Netanyahu s’est entretenu avec Biden par téléphone lundi, et un porte-parole de la Maison Blanche a déclaré que les deux hommes avaient discuté de la possibilité d’introduire des pauses humanitaires dans la guerre.
Selon John Kirby, porte-parole du Conseil national de sécurité de la Maison-Blanche, les États-Unis estiment que de telles pauses permettraient aux civils de se rendre dans des endroits plus sûrs à Gaza, garantiraient l’acheminement de l’aide humanitaire aux civils qui en ont besoin et permettraient d’éventuelles libérations d’otages.
« Nous sommes au début de cette conversation, pas à la fin. Attendez-vous donc à ce que nous continuions à plaider en faveur de pauses temporaires localisées », a ajouté le porte-parole du NSC, tout en précisant que les États-Unis n’étaient toujours pas favorables à un cessez-le-feu plus permanent, car une telle mesure profiterait au Hamas.
Les autorités sanitaires de Gaza, contrôlées par le Hamas, ont déclaré lundi que plus de 10 000 personnes, dont de nombreuses femmes et enfants, avaient été tuées lors des combats.

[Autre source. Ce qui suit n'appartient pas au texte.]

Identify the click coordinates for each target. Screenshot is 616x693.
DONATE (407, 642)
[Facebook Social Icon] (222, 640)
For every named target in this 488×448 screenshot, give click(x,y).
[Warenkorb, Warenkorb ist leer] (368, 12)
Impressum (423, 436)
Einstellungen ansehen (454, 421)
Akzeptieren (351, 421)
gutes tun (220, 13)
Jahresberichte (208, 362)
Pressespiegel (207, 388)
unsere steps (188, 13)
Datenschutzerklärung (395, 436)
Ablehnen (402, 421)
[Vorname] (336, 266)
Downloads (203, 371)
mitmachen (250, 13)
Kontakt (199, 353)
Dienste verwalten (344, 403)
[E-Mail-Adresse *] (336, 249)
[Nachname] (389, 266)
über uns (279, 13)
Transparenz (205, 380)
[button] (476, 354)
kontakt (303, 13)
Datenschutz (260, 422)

Les chiffres publiés par le groupe terroriste ne peuvent être vérifiés de manière indépendante et incluraient ses propres terroristes et hommes armés tués en Israël et à Gaza, ainsi que les victimes des centaines de roquettes mal tirées par les groupes terroristes qui ont échoué à l’intérieur de la bande de Gaza.

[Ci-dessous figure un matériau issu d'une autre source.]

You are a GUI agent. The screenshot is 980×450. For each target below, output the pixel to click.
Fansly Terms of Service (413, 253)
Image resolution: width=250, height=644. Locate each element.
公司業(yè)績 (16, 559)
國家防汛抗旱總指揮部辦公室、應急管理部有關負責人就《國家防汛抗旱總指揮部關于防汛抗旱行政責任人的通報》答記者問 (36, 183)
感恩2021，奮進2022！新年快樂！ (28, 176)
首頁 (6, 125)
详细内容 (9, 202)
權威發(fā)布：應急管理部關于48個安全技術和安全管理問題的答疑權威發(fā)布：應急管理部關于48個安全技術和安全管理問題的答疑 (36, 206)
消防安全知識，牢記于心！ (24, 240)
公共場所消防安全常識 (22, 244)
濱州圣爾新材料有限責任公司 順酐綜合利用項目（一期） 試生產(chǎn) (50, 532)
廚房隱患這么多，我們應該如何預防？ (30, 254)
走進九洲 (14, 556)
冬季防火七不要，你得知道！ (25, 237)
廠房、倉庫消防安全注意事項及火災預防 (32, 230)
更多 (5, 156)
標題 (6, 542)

Le porte-parole de Tsahal, le contre-amiral Daniel Hagari, a déclaré lundi que les forces terrestres « intensifiaient la pression sur la ville de Gaza » après avoir réussi à isoler et à encercler la partie nord de la bande de Gaza.
Il a ajouté que Tsahal avait tué plusieurs commandants de terrain du Hamas au cours des frappes aériennes et des opérations de la nuit, « compromettant ainsi de manière significative la capacité du Hamas à mener des contre-attaques. »
Concernant le réseau de tunnels du Hamas, Hagari a déclaré que les forces d’ingénierie de combat démolissaient tous les tunnels qu’elles rencontraient en utilisant « des dispositifs différents et variés ».
Emanuel Fabian a contribué à cet article.